1. Mathrin's Avatar
    Wanted to get some input from the greater good here. I want to make sure I'm not missing anything here.

    I have the old 550 Family Plan with the legacy Unlimited Data plan on my phone but not the other two lines.

    Considering moving to the 10 gig Family Share plan (currently averaging 6.5 gigs of data of which 6 gigs is my own) and wanted to make sure I'm taking everything into account. Some assumptions I'm making in my comparisons. All include my 15% military discount. Assuming premium phones are always on upgrade. Premium upgrade will be $200 up front cost to upgrade. Next plan will be 27.09 per month (iPhone 5S/Galaxy S5 price). BYOD price is averaged to be $500 to buy a phone outright.

    3 Phone Next Family Share
    211.27/month
    5070.48 for 24 month
    45.50/phone upfront taxes = 136.50
    Total = 5206.98

    3 Phone Contract Family Share
    205.00/month
    4920 for 24 months
    40/phone upgrade charge = 120
    200/phone upfront cost = 600
    Total = 5640

    3 BYOD Family Share
    130//month
    3120 for 24 months
    500/phone purchase outright = 1500
    Total = 4620

    3 Device Current Plan
    168/month
    4032 for 24 months
    40/phone upgrade charge =120
    200/phone upfront cost = 600
    Total = 4752

    3 Device BYOD Current Plan
    168/month
    4032 for 24 months
    500/phone purchase outright = 1500
    Total = 5532

    From this standpoint, it would be cheaper to buy my phones outright and have the Family Share plan but it appears to really only save me $132 dollars or about $5.50 a month.

    Again, I wanted to make sure that I took everything into account.
    Last edited by Mathrin; 07-01-14 at 11:15 AM.

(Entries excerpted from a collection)
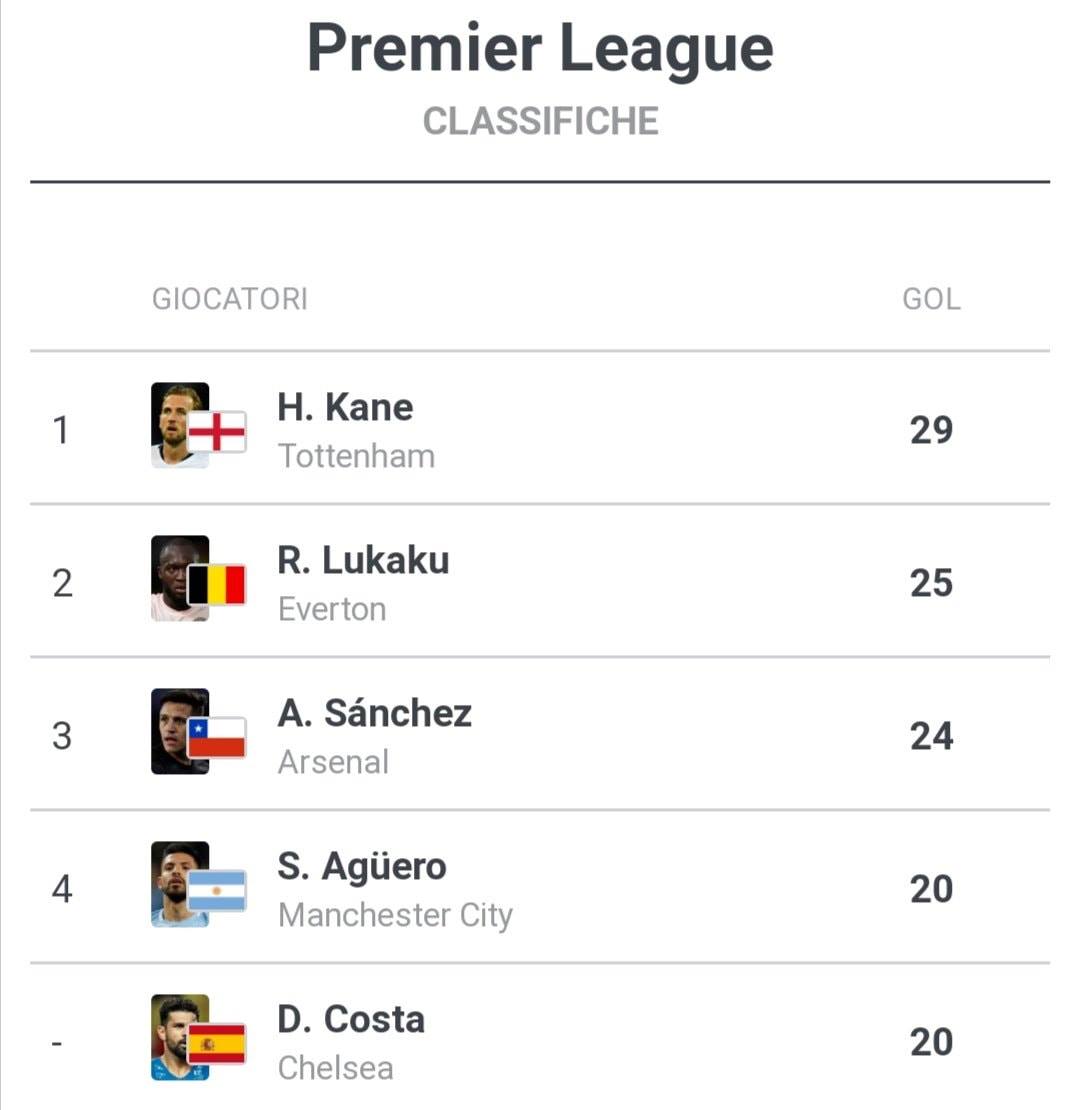Click the Belgium flag icon

coord(217,584)
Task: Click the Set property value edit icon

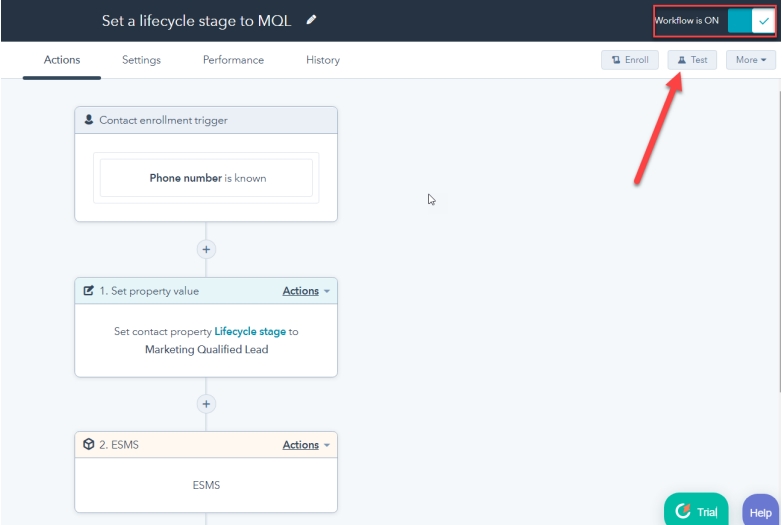Action: coord(89,291)
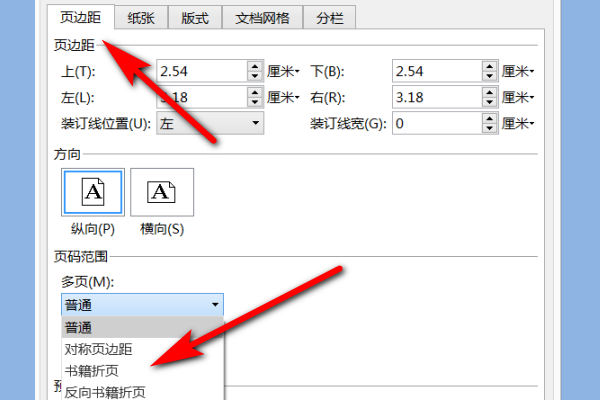The height and width of the screenshot is (400, 600).
Task: Select the 横向 landscape orientation icon
Action: pos(162,192)
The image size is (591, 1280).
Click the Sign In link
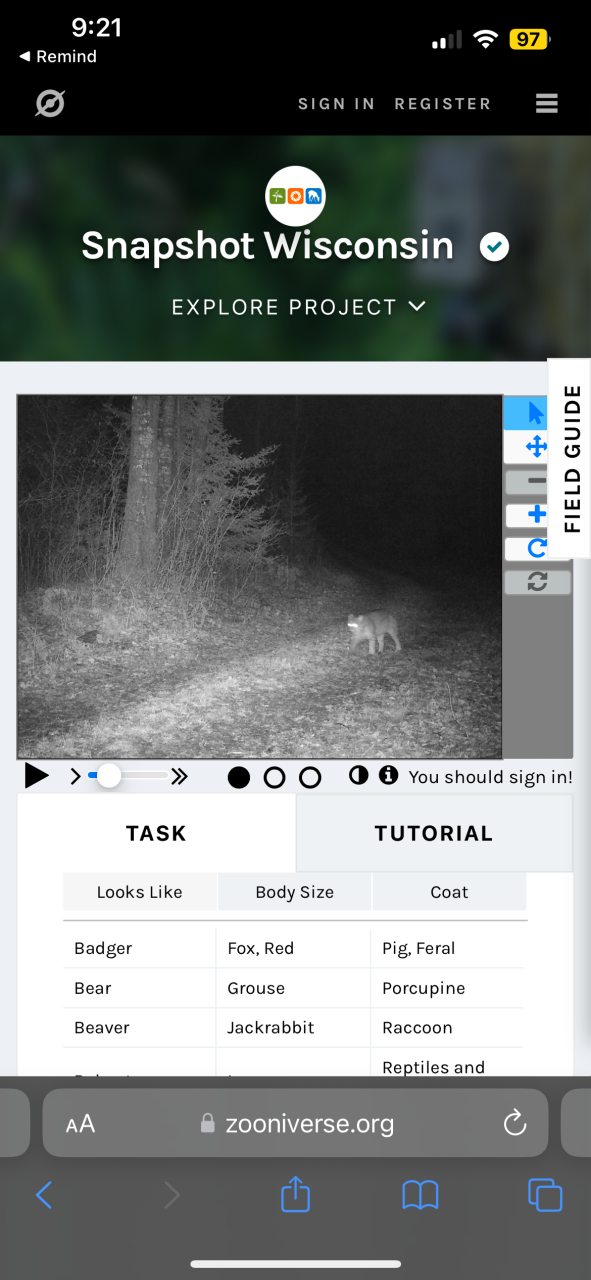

Directives ::
[1] Copy out every line of the entries excerpted from the collection, word for word, omitting the pictures.
[2] Pick up the forum post comparing family phone plans after its final line and keep writing.

Results of the exercise ::
[1]
Click the Belgium flag icon

coord(217,584)
Task: Click the Set property value edit icon

Action: coord(89,291)
The height and width of the screenshot is (400, 600).
Task: Select the 横向 landscape orientation icon
Action: pos(162,192)
The image size is (591, 1280).
Click the Sign In link

[2]
    07-01-14 08:49 AM
  2. BergerKing's Avatar
    If you're always buying brand new phones from the selections they have, it will always cost you more. But wise buying of devices from various sources or members could save you anywhere from $10-250 per unit, in some cases for almost new phones. But if you want new, that's understandable. The cost comparisons look about right.
    07-01-14 09:00 AM
  3. Old_Mil's Avatar
    If I had a grandfathered unlimited data plan, you would have to pry that from my cold dead hands.

    Posted via CB10
    07-01-14 02:17 PM
  4. jlinc's Avatar
    I believe if you are on a share plan and you upgrade using the next program you get a discount on your bill.

    Posted via CB10
    07-01-14 06:35 PM
  5. Mister Xiado's Avatar
    Unlimited data is trash anymore. You get throttled to about dialup speed if you exceed 3GB on a 3G phone, or 5GB on an LTE phone. Can't tether, either.

    Consider how much data you use, across an entire year. Yes, the website will let you go WAY back to track your data usage. If your usage easily fits inside of a Mobile Share plan, and you DO NOT plan to upgrade with a contract ever again, then it's not a bad idea to switch. Say I had two LTE smartphones with unlimited data, unlimited messaging, and say 1400 minutes. That would run about $180 before taxes. Data speed would get throttled if I consistently used more than 5GB, making it almost useless.
    10GB Mobile Share Value Plan: $100 for the data to share, $15 for each of my two lines that have old contracts (pre-02/02/2014) on them. Bill is now $130 before taxes. That's $50 less. It gets better, though. Discounts normally apply to the main charge on the bill. With the 1400 minute plan, the discount would apply to the $80 primary line charge. On the 10GB MSVP? It applies to the $100 data charge. More saved. Just a little. $15 instead of $12+tax. So basically, the bill is now $115 before taxes.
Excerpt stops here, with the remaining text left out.